:: Dataset entries ::
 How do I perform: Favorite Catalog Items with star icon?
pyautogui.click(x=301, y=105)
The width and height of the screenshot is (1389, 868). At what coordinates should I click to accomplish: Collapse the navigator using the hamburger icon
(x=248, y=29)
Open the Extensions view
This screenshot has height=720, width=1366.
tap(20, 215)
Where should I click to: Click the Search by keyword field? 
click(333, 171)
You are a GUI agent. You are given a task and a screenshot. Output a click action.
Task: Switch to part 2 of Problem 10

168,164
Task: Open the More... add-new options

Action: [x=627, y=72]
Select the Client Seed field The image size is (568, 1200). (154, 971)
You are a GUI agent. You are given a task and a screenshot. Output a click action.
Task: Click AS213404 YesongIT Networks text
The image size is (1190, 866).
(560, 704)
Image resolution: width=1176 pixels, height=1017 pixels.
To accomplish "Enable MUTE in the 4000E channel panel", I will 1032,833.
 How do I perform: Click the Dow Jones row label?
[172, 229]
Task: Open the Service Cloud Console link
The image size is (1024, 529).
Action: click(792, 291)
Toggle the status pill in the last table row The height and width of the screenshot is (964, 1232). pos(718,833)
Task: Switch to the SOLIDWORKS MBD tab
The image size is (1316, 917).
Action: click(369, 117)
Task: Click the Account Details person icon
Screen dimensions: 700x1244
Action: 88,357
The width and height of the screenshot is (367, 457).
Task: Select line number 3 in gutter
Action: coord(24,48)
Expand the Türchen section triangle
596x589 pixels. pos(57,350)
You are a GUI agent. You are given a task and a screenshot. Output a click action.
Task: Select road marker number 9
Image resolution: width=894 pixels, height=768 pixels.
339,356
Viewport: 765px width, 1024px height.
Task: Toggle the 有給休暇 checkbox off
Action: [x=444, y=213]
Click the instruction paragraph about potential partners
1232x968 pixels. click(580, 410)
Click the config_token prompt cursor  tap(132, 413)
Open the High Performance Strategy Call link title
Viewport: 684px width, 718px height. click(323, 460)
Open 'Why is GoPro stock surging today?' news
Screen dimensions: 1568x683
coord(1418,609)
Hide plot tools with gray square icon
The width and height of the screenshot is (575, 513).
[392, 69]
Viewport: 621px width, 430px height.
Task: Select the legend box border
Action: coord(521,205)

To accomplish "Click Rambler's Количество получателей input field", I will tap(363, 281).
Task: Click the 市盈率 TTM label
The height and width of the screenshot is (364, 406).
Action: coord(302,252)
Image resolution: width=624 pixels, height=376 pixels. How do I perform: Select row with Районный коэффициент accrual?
:::
Work to be completed: Starting with the first line of the listing, output each line exactly until you have included the one containing "Select the Client".

Output of the exercise:
 How do I perform: Favorite Catalog Items with star icon?
pyautogui.click(x=301, y=105)
The width and height of the screenshot is (1389, 868). At what coordinates should I click to accomplish: Collapse the navigator using the hamburger icon
(x=248, y=29)
Open the Extensions view
This screenshot has height=720, width=1366.
tap(20, 215)
Where should I click to: Click the Search by keyword field? 
click(333, 171)
You are a GUI agent. You are given a task and a screenshot. Output a click action.
Task: Switch to part 2 of Problem 10

168,164
Task: Open the More... add-new options

Action: [x=627, y=72]
Select the Client Seed field The image size is (568, 1200). (154, 971)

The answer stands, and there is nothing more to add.